In the Atlantic, Kimberly Wehle argues that:By its own maneuvering, the modern Supreme Court has made itself the most powerful branch of government. Superior to Congress. Superior to the president. Superior to the states. Superior to precedent, procedure, and norms. In effect, superior to the people.Interesting. What does Wehle have in mind?Most talked about in this regard, of course, is the Court’s ending of long-established reproductive rights in Dobbs v. Jackson Women’s Health Organization. But the assertion of extreme power extends well beyond the issue of abortion.Wait, what? Wehle’s primary example of the Supreme Court’s supposedly making “itself the most powerful branch of government” — “superior” in position to Congress, the president, the states, precedent, procedure, norms, and the people is . . . Dobbs? The case in which the Court overturned an act of astonishing judicial usurpation and sent power back to the people? The case that returned to the states an authority that the judiciary had falsely claimed for half a century. That was the “assertion of extreme power”?
He finished with:
There is nothing at all wrong with the Supreme Court stepping in to limit the power of the elected branches when an enumerated constitutional right has been violated. On the contrary: that the judiciary is empowered to play that role is one of the things that makes America so special. But one cannot have it both ways: to enforce constitutionally protected minority rights is often to thwart the transient will of the majority, and it is to do so explicitly. In effect, Kimberly Wehle is trying to play both sides of the same coin; she wants the Supreme Court to grant her the policies that she wants and to pretend that doing so is an expression of democracy. What a ridiculously confused and self-serving approach “living constitutionalism” has become.

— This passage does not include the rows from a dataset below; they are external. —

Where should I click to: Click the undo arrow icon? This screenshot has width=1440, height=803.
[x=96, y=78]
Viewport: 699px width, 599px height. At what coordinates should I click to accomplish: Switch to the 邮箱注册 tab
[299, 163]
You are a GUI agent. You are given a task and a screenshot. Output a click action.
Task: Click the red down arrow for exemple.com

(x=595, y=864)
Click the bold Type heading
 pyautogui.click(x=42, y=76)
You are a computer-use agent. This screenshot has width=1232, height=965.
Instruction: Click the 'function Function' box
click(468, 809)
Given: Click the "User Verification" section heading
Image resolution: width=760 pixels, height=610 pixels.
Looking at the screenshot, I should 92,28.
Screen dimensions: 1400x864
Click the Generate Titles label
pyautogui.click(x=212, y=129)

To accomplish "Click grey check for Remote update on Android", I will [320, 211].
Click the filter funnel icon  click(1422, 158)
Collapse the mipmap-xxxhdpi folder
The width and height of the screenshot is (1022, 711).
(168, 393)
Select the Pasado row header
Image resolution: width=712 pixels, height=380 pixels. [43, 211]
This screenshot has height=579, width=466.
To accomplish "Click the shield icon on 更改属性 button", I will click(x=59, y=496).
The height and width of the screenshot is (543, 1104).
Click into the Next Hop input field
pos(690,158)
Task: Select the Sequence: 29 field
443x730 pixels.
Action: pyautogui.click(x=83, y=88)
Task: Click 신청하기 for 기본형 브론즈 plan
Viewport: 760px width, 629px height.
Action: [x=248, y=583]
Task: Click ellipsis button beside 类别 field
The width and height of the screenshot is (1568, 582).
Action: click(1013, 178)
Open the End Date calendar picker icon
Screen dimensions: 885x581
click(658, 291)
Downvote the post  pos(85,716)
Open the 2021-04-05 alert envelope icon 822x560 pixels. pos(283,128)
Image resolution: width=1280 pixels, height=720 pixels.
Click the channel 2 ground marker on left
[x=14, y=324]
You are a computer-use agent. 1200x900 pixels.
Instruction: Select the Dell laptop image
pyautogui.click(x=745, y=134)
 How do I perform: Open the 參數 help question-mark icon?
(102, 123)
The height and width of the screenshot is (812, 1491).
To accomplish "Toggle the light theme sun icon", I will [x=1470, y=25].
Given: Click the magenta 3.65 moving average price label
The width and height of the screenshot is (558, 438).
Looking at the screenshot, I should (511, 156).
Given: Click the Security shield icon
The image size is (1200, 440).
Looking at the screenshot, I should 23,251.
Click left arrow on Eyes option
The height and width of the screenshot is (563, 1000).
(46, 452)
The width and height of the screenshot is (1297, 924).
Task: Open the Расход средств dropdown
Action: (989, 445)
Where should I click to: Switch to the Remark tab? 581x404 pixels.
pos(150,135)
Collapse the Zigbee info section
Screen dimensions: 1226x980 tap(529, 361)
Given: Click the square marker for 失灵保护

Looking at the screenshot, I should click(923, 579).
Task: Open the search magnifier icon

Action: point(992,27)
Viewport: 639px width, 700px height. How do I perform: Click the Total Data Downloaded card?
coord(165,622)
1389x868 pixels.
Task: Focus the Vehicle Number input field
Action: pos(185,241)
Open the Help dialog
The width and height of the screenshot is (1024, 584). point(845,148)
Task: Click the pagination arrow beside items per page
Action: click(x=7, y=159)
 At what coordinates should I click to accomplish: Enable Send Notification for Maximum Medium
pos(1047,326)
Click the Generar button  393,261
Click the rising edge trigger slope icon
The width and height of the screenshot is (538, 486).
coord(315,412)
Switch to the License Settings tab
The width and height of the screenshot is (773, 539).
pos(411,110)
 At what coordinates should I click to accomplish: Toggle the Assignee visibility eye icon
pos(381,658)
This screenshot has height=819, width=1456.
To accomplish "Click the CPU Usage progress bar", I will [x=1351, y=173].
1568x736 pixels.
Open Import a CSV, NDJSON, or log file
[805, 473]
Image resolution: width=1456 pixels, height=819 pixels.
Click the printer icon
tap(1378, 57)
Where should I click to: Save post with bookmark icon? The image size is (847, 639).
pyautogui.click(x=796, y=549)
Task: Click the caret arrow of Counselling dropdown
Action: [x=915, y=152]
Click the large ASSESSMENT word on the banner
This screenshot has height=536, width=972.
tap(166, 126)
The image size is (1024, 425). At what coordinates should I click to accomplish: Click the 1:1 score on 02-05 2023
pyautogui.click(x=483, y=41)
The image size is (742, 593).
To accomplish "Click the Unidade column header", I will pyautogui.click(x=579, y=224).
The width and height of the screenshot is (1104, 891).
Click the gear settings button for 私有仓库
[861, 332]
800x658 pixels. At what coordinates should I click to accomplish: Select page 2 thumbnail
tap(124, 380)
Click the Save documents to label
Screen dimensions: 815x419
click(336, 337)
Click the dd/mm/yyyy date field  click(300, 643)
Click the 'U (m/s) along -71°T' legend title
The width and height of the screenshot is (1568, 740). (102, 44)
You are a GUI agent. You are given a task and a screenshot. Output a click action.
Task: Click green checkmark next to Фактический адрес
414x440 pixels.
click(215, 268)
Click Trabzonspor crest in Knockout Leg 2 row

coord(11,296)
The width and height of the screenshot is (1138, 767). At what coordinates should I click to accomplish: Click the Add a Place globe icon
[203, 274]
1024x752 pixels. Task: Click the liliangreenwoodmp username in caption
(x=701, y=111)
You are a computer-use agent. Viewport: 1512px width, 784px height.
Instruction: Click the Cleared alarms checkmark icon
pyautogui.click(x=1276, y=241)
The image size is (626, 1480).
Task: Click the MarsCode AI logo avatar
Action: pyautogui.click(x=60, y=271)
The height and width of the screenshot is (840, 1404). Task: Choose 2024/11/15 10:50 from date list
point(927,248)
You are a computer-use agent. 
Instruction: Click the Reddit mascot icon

It is not dissimilar to the cognitive dissonance of the Left complaining about anyone who has the opinion that there was electoral corruption in the 2020 election and that it was sufficient to overturn the election. It appears that they are doing their best to make having that opinion illegal.
One might have more or less good reasons for holding that opinion but that one is entitled to have that opinion is black letter law.
Wehle wants the Supreme Court to only enforce the rules which she likes and not decide against policies which she supports. Similarly, I keep hearing NPR and others trying to make the case that it is good to have free speech but it is also illegal and outside the political norms to question the 2020 election results.
Pick a principle, any principle, and stick with it. The worst form of mindlessness is to irrationally swing about based on emotional attachment to alien principles.